Un plus habile observateur que Billot se fût dit qu’il y avait ou un malheur ou un crime entre cet enfant et cet homme.

L’enfant fut moins contenu avec Billot. Lorsqu’il put voir autre chose que son père, qui avait absorbé toute son attention, il courut au bon fermier, et lui jeta les bras autour du cou en disant :

— Vous êtes un brave homme, monsieur Billot, vous m’avez tenu parole, et je vous remercie. — Oh ! oh ! dit Billot, ce n’est pas sans peine, allez, monsieur Sébastien ; votre père était joliment enfermé, et il a fallu faire pas mal de dégâts avant de le mettre dehors. — Sébastien, demanda le docteur avec une certaine inquiétude, vous êtes en bonne santé ? — Oui, mon père, répondit le jeune homme, quoique vous me trouviez à l’infirmerie.

Gilbert sourit.

— Je sais pourquoi vous y êtes, dit-il.

L’enfant sourit à son tour.

— Il ne vous manque rien ici ? continua le docteur. — Rien, grâce à vous. — Je vais donc, mon cher ami, vous faire toujours la même recommandation, la même et la seule : travaillez. — Oui, mon père. — Je sais que ce mot pour vous n’est pas un son vain et monotone ; si je le croyais, je ne le dirais plus, — Mon père, ce n’est pas à moi à vous répondre là-dessus, répondit Sébastien ; c’est à monsieur Bérardier, notre excellent principal.

Le docteur se retourna vers monsieur Bérardier, lequel fit signe qu’il avait deux mots à lui dire.

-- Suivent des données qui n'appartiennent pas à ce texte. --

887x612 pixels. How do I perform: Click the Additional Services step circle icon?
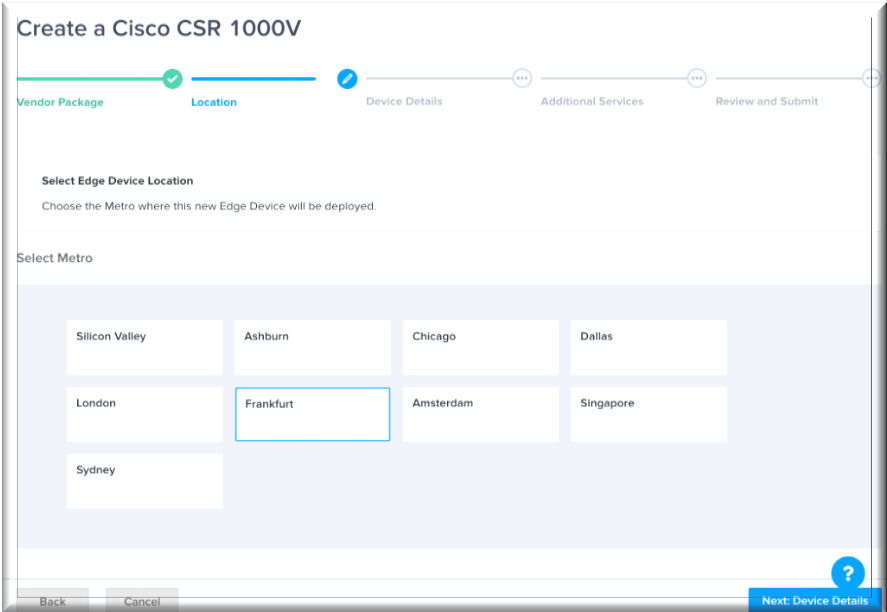click(x=697, y=78)
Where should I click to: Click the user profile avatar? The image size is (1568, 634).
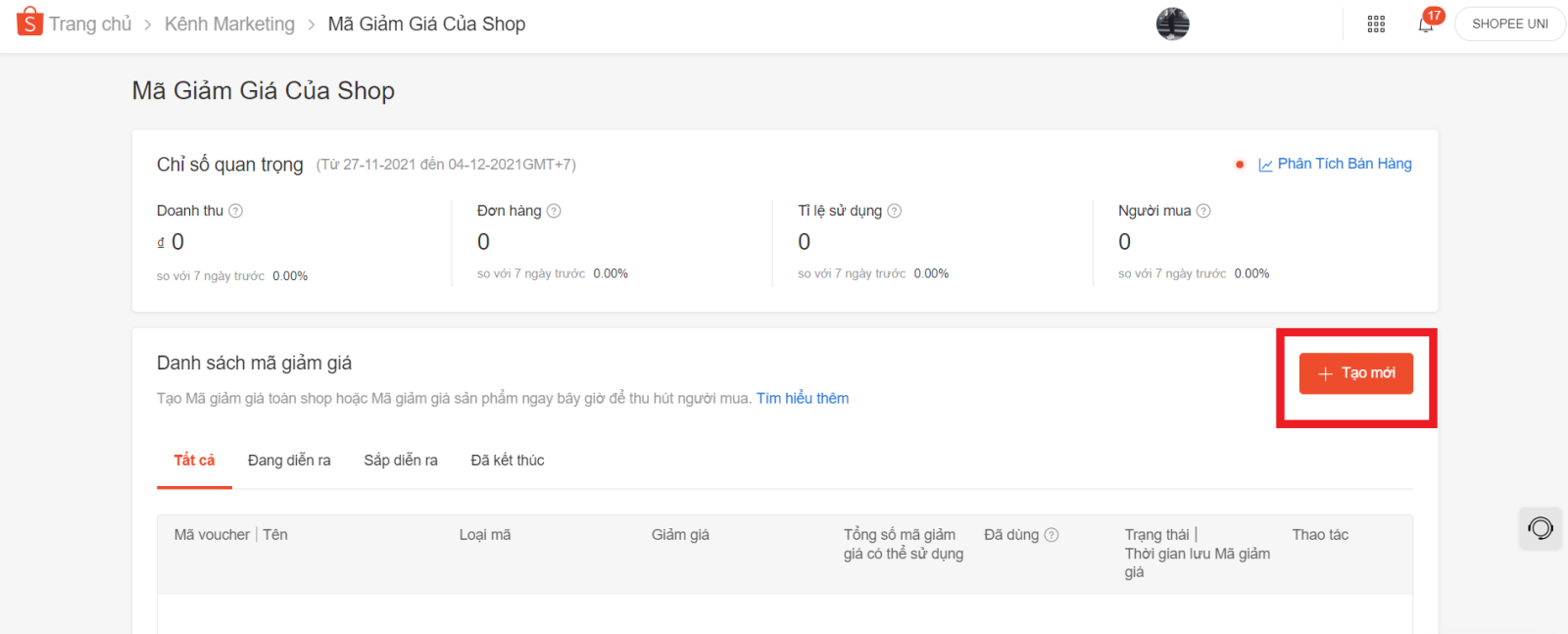point(1172,24)
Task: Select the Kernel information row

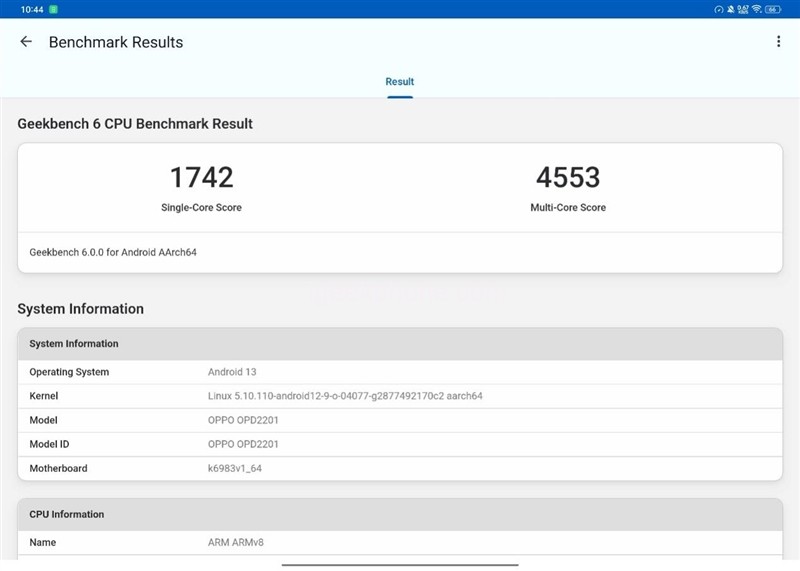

— Attendez, Sébastien, dit le docteur.

Et il s’avança vers le principal.

— Monsieur, demanda Sébastien avec intérêt, serait-il donc arrive malheur à Pitou ? Le pauvre garçon n’est pas avec vous. — Il est à la porte dans un fiacre. — Mon père, dit Sébastien, voulez-vous permettre que monsieur Billot amène Pitou ; je serais bien aise de le voir.

Gilbert fit un signe de tête ; Billot sortit.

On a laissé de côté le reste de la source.